Running on All Cores
The 1-2-3s of threading your apps for Windows.
Multicore is here to stay, but as exciting as parallelism is, we need to ask ourselves practical questions: "How are we going to use it?" and "What should I do about it?"
Anyone programming on a Web server is already writing to a model where individual requests are served in parallel. This transactional (process-based) parallelism is very effective. While we may one day work to speed up individual request responses, it's difficult today to find examples where it matters enough to bother. Servers make good use of multicore processors, and will for some time.
Process-based parallelism comes from running multiple, generally independent processes at once. If you want a single process to run faster on multicore processors, you need to break the process up into threads. Each thread runs independently but shares memory with other threads.
The operating system schedules threads essentially like processes, but they are understood to be part of one program; all threads in a process share the same address space.
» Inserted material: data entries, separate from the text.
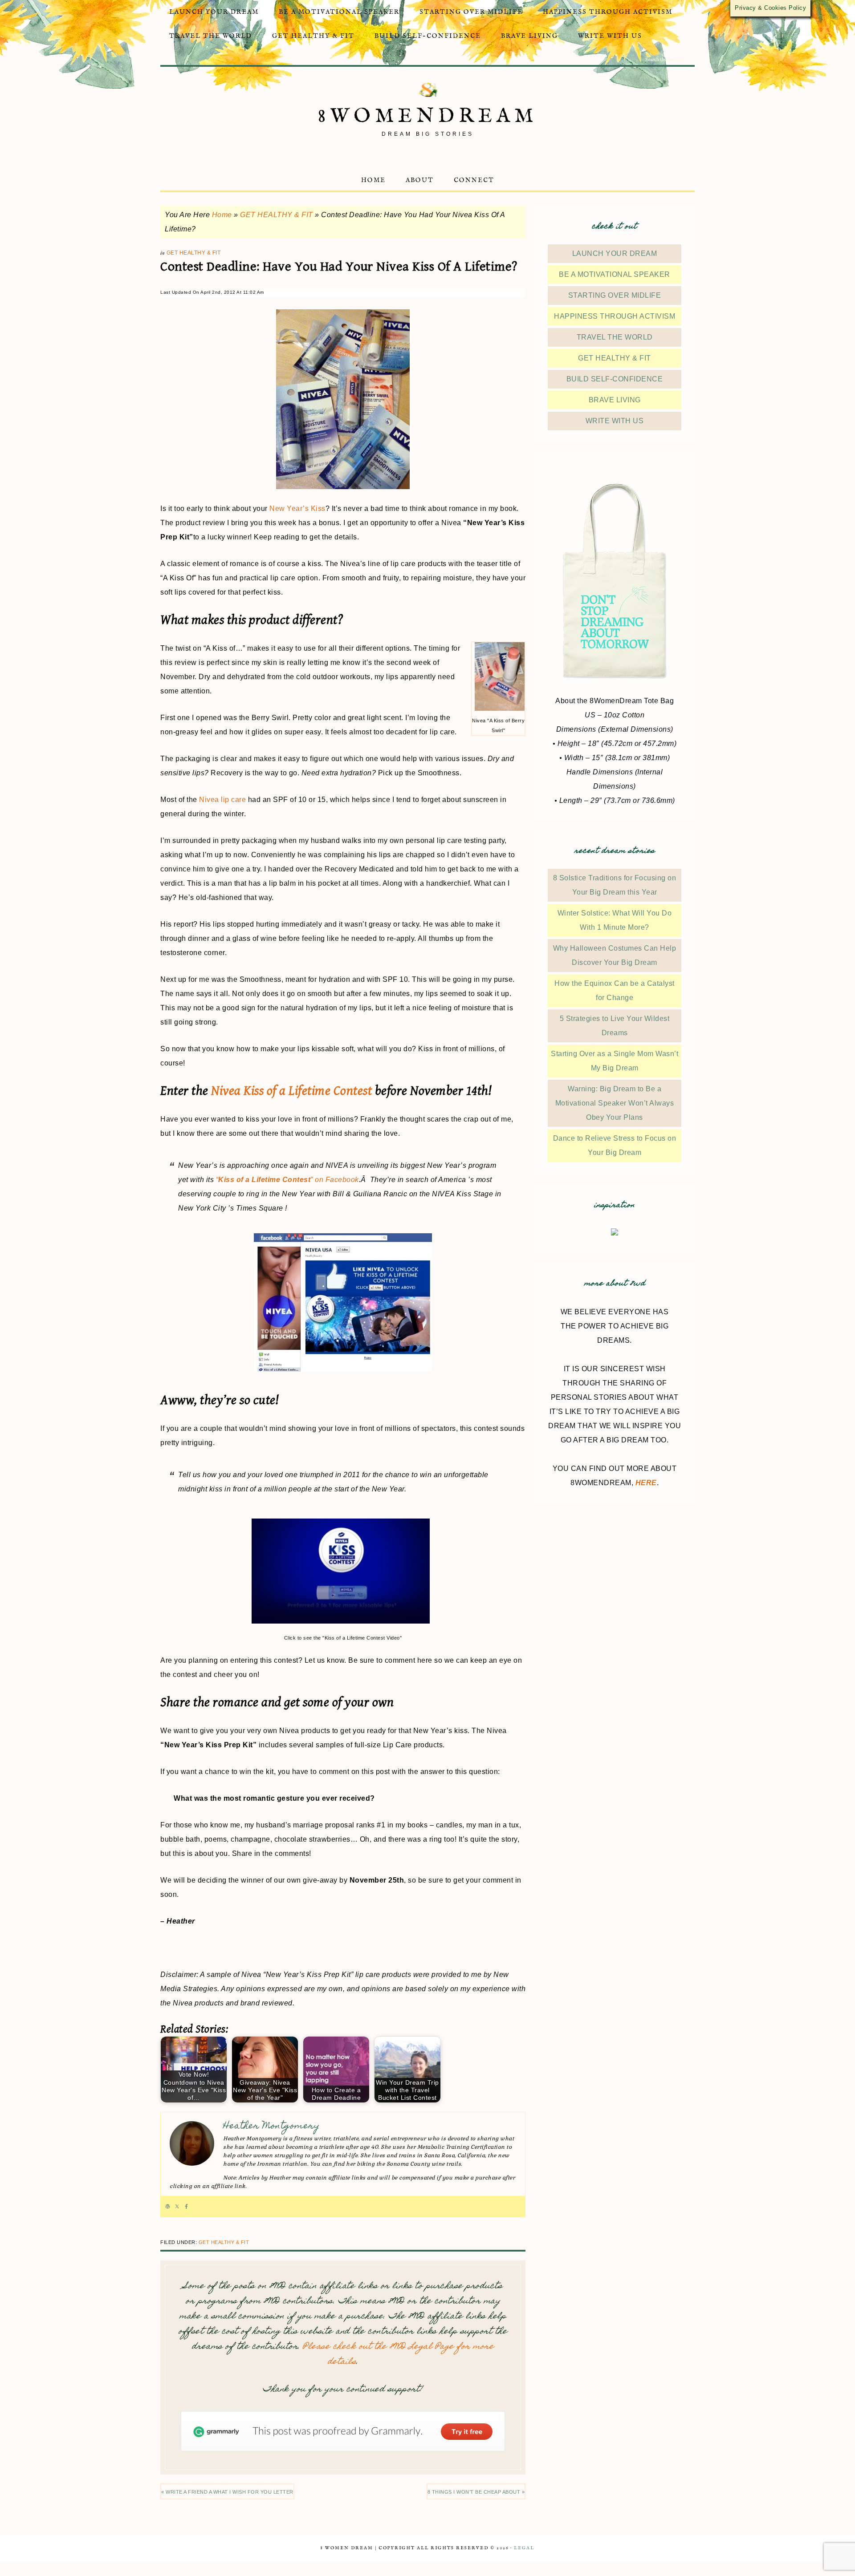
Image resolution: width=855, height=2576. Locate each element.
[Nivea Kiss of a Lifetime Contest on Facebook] (342, 1302)
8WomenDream (427, 116)
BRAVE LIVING (615, 400)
Support for threading is still evolving for applications that spawn so many threads, and the overhead in memory to keep track of all of them is overwhelming. For Windows this number is in the few thousands -- far more than the number of processors you would see in a Windows system. Microsoft upgraded their thread pool API in Windows Vista to be simpler, more flexible and higher performance.
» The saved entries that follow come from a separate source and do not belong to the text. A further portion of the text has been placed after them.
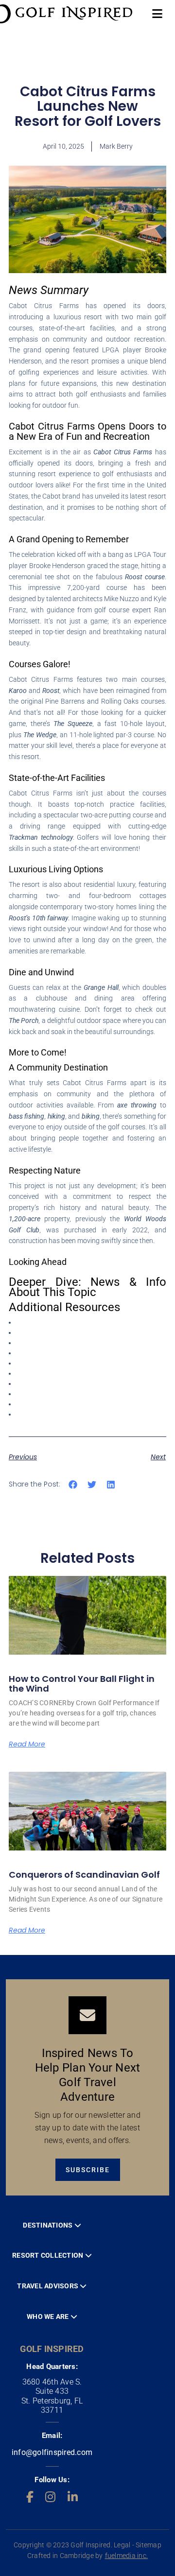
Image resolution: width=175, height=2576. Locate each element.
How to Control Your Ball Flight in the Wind (82, 1683)
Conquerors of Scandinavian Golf (84, 1874)
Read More (27, 1744)
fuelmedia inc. (126, 2555)
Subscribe (88, 2170)
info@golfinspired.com (52, 2452)
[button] (73, 1484)
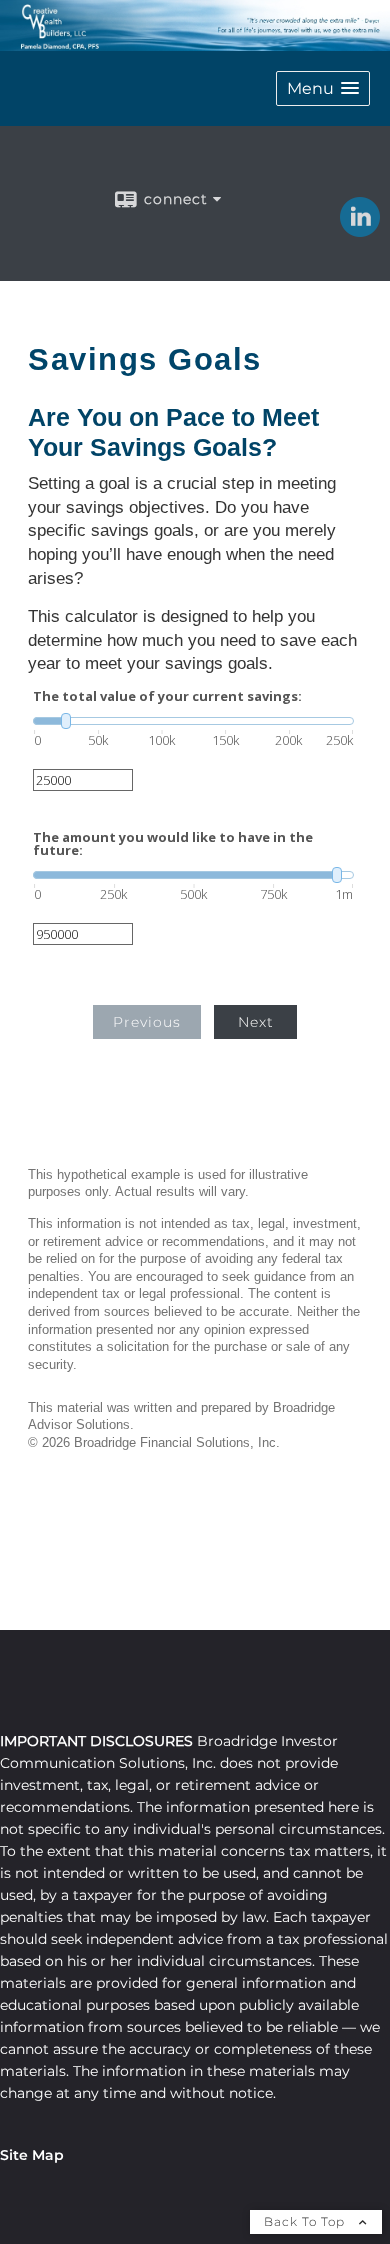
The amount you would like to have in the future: (173, 844)
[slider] (193, 721)
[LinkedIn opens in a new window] (360, 230)
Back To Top (306, 2221)
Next (256, 1022)
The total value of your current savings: (167, 696)
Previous (147, 1022)
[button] (323, 88)
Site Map (32, 2155)
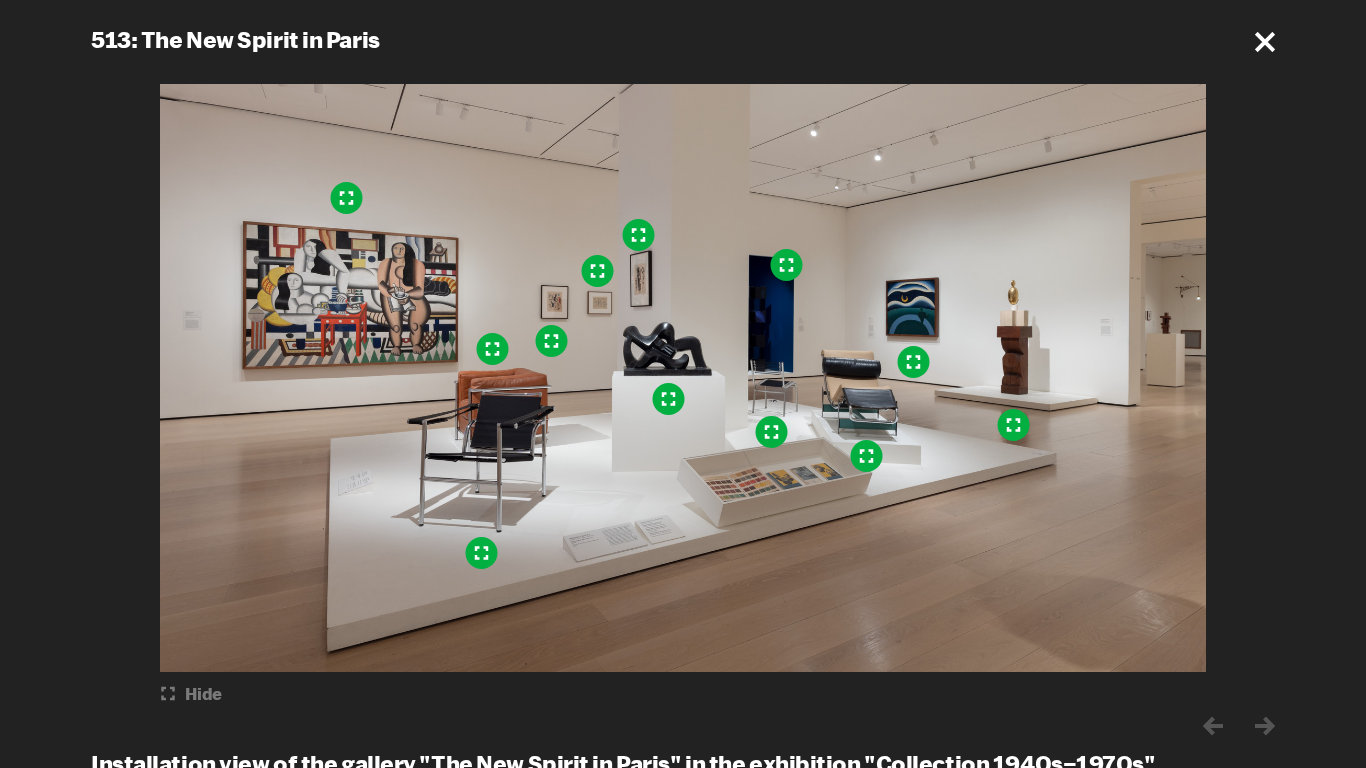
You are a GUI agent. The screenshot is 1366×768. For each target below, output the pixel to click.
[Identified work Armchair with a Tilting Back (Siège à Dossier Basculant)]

Deciding how to decompose your problem to use parallelism starts with one simple question: Is your program data-parallel or task-parallel?
Programs can use both styles -- sometimes at once -- to smoothly distribute the work among processor cores. Deciding which to use is the programmer's job.
.NET developers can plan for an easier and more gradual transition by thinking parallel now and learning from the C++ experience as it unfolds. Most C++ developers are using Windows threads directly and relying on the small amount of support basic tools supply.
Developers face several challenges in adding parallelism to their C++ applications, namely scalability, correctness and maintainability.
Figuring out why you do not scale as well as you'd like is all about finding cases where all threads in the application are not running full bore. Good visualization tools, which can show what threads are doing, are a developer's best friend when working on increasing scaling.
Amdahl's Law says given enough processors, you can speed up the parallel parts to take basically zero time, but the serial code you leave in your program will limit your speed-up. The solution is to eliminate as much serial code as possible: run in parallel all the time. This is far easier said than done.
Frankly, not all algorithms can be coded in parallel. That does not mean there's not a parallel algorithm for the task. People who "think parallel" will tell you the parallel algorithm that scales best is seldom the top serial algorithm, and vice-versa. Part of what you learn when you think parallel is to reject algorithms you can't figure out how to scale, in favor of algorithms that may seem inferior in some way, but scale well.
The best tools for scaling are abstractions where someone else did the work -- specifically libraries (which are threaded) or OpenMP (parallelism extensions supported by virtually all C++ compilers, including Intel and Microsoft compilers). You should ask suppliers of libraries you buy about their current support and future plans for parallelism. Select vendors that have a plan or your future will be hampered. If you sell software services, be prepared for your customers to ask about your plans for parallelism.
Incorrect synchronization of threads can cause problems that affect the successful deployment of parallel programs. Synchronization is generally done with "locks" -- data values in memory that serve as traffic lights indicating which threads can proceed. Generally, a thread locks data when it wants to read, modify and write the value without another thread touching the data. Other threads will wait until the lock is released to disturb or use the data.
Problems often arise from locks used along with libraries and recursion. Working with Windows developers on their experiences debugging parallel applications, we've found virtually every project gets something wrong. You need to look for solutions here -- tools to help -- and develop techniques and expertise to avoid issues.
Finally, you want to write code that is easy to read, understand and maintain. This is a key reason why C++ is more popular than assembly language programming.
C++ developers should look to add parallelism in three ways:
- Use threaded libraries and/or OpenMP. Many libraries are threaded to take advantage of parallelism, with widely varying levels of maturity.
- Use other lesser-known and emerging abstractions, such as template-based libraries or Microsoft's research compiler (http://research.microsoft.com/comega). Adding more abstractions needs to be a focus for all tool vendors.
- Explicitly use Windows threads (hand-coding) and manage them directly.
If you can't find enough in step one or two today and you end up hand-coding threads, try to use simple models like queuing. Microsoft has support in the operating systems for thread pooling with functions like QueueUserWorkItem.
In the end, thinking parallel is a mindset. It's not harder than serial thinking, just different. Application development will be more difficult because we don't yet have the tools, experience and support we need to make it easy. Experience is something that all application developers need to get more of so that we think parallel and build successful apps over the next decade.